While it is useful to have data that shows drugs regress or inhibit tumor growth in animals, unfortunately this doesn’t necessarily predict activity in man. Patients and their clinicians want reassurance that the treatment is effective in humans. In addition existing strategies don’t always show spectacular direct anti-tumor activity because the drugs are designed to be used in combination. One innovative approach to this problem and probably the most recent tool in the TR arsenal is the application of small animal imaging (MRI & PET) to develop rodent imaging biomarkers that clinicians can follow with the human-scale imaging machines. This pioneering approach gives clinicians an idea of whether or not a drug is acting as it has been designed and if the individual patient is responding successfully and appropriately to treatment. The clinician is then empowered to make a fairly early decision about keeping a patient on the drug, adjusting the dose or taking the patient off treatment because it is not working effectively or because of other safety issues.

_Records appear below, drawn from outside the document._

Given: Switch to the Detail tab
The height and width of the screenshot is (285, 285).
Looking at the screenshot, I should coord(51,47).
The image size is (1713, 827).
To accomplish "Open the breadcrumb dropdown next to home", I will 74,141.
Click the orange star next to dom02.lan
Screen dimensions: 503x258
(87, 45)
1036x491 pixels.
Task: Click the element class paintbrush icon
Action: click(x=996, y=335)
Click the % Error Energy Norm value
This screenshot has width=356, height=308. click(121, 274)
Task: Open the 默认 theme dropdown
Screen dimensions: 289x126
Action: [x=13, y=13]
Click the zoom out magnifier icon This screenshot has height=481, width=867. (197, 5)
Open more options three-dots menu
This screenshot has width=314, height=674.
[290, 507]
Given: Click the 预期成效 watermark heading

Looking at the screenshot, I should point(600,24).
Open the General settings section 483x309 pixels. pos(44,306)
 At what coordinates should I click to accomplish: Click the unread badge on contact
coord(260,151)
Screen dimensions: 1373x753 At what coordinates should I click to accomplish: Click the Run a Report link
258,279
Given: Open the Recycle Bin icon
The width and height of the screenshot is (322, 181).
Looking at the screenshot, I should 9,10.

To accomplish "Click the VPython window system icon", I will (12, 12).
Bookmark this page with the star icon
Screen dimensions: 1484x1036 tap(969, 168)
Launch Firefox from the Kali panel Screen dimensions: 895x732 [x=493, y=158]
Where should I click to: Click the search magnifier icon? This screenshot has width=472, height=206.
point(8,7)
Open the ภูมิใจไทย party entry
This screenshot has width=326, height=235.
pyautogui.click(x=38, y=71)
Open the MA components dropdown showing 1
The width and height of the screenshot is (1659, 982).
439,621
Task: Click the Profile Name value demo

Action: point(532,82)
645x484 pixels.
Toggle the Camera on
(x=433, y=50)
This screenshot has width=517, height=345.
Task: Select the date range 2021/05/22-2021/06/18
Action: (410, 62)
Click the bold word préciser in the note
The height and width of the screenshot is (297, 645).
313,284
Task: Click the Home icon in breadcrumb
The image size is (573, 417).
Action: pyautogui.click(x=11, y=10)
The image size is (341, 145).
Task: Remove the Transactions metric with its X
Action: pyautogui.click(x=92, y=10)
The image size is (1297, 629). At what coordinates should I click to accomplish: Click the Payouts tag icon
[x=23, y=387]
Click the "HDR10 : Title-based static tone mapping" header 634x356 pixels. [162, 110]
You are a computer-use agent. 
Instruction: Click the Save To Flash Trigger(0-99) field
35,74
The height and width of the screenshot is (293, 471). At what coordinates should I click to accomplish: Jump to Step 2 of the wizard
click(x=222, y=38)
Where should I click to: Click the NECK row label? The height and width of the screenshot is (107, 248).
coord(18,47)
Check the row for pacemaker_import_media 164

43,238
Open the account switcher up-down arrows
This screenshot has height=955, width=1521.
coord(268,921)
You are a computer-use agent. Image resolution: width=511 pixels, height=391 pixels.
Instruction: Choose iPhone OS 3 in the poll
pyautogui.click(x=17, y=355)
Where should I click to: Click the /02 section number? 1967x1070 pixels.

The necessity to commit a patient to one specific and often expensive treatment regimen and hope for the best has been eliminated. This strategy also provides information of when to schedule combinations – this includes anti-angiogenics with cytoxics or other targeted therapeutics, specifically for individual patients based on how they respond.

Theory into practice

The advantages of using this approach in clinical trials are manifold. As the methodology entails looking at individual responses, fewer statistics are required and therefore fewer patients need to be recruited to the trial. Patients can be pre-screened for expression of certain cell surface receptors, targets, secreted factors in order to select the best patient population for the drug being tested. Ultimately the clinical trial is conducted faster, more effectively and more ethically.

The benefits of TR are not just theoretical. Oncodesign, a company using this technology, are routinely applying the strategy to the compounds they research. In one example they have determined preclinical biomarkers of vascular permeability in response to therapy with anti-angiogenic compounds and vascular targeting agents that are in use in phase I trials to determine when the compounds begin to have an effect on tumor vascular permeability, tumor blood oxygenation and blood flow as well as tumor growth.

Ideas into action

Pharmaceutical companies are increasingly looking to invest in small-animal imaging capabilities and several American and European biotechnology companies and research institutions are forming Translational Research or Translational Oncology departments that use these tools. Serono, Genentech and Chiron all have Translational Oncology departments. The National Cancer Institute (NCI), the European Organisation for Research and Treatment of Cancer (EORTC), the Curie Institute, Cancer Research UK, Dana-Farber Cancer Institute, Memorial Sloan-Kettering Cancer Center, Roswell Park Cancer Institute have all initiated internal TR groups.

Fear into hope

A phase I clinical specialist recently commented that he considers the current state of cancer treatment to be in a very poor condition. However, he said that he was hopeful that now thanks to years of biological research and through the application and intelligent use of TR that we are finally starting to establish better ways to treat patients. As a clinician he is working very closely with preclinical specialists looking for ways to improve how he treats his patients. This is a philosophy which is very different from even 7 to 10 years ago. Most scientists have accepted that there will not be a magic bullet for the treatment of cancer but by applying TR to the drug discovery process we should at least be able to develop diagnostic and therapeutic tools that are more effective and have less side-effects than the current options. For patients the developments should mean that the fear, panic and uncertainty that a diagnosis of the “Big C” brings will at least be accompanied with a little hope!